Command and Control systems are definitely lacking in user-friendliness, but my concern here is the unlikeliness of a more secure, robust version of Windows available for Warships. I get nervous at the thought of combat systems on destroyers and submarines running Windows and suffering from the same fate as my desktop when something goes awry.
The notion of hacking Command & Control systems gets a lot more plausible when one considers the Operating System on the other side of the radar array or sensor grid. The news story on the radar hack gets a little more plausible, when you consider an aircraft spewing electronic garbage at a radar array or sensor grid running Windows. It even makes for a great cartoon, given that Syrian air defenses are suggested to have been supplied by Russia and Russia is alleged to be awash with software piracy. It amounts to an electronic equivalent of a DOS attack or fuzzing at the least, on these nodes.
In fact, it is down right scary to think that an information attack can be more destructive than a conventional attack with no notice, little cost, and possible anonymity. Consider the Internet attacks on Estonia that practically cut off the country from the outside world: warfare in the 21st Century has evolved to include the Internet. It makes perfect sense, it can be taken right out of SunTzu’s Art of War or Clausewitz’s Principles of War.

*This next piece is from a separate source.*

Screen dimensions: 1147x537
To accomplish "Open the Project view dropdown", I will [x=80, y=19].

There are similarities in the radar hacking and the attacks on Estonia. Estoniawas blanketed by a remote controlled army of PC’s set to cripple servers and services over the Internet by overwhelming Estonia’s servers and communications links. The Israeli aircraft are reported to have potentially used erroneous RF signals and commands to overwhelm the Syrian Air Defenses from the outside of their perimeter. In effect, these attacks are making use of Internet-based attack techniques from the late 1990’s and early 2000. Warships running Windows software, would make these warships vulnerable to similar threats my home PC is vulnerable to. I pray that the Windows Firewall is enabled by default!!!

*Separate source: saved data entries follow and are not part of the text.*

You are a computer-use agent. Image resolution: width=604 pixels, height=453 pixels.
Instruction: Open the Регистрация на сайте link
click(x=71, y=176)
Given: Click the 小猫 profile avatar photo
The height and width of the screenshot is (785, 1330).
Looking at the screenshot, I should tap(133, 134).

Alas, these DoS-style attacks are nothing new. I’m inclined to agree with Kevin Poulsen’s blog on the Estonia attacks, these attacks are nothing like what other nations have done in the past. The Isreali aircraft story is more interesting because of the notion of specialized hardware attempting to subvert the defenses by use of hacking techniques purposely deployed on the aircraft. I imagine, if the story is true, Russia, China, or North Korea are all hardening their systems as we speak.
As for the Warships and Windows, counter-intelligence agencies can just start creating 0-Day Windows exploits and hacking warships instead of having spies conduct clandestine operations to steal technology. It could even be the makings of a new installment in the Wang/No Starch Press Steal This book series, with: Steal This Warship.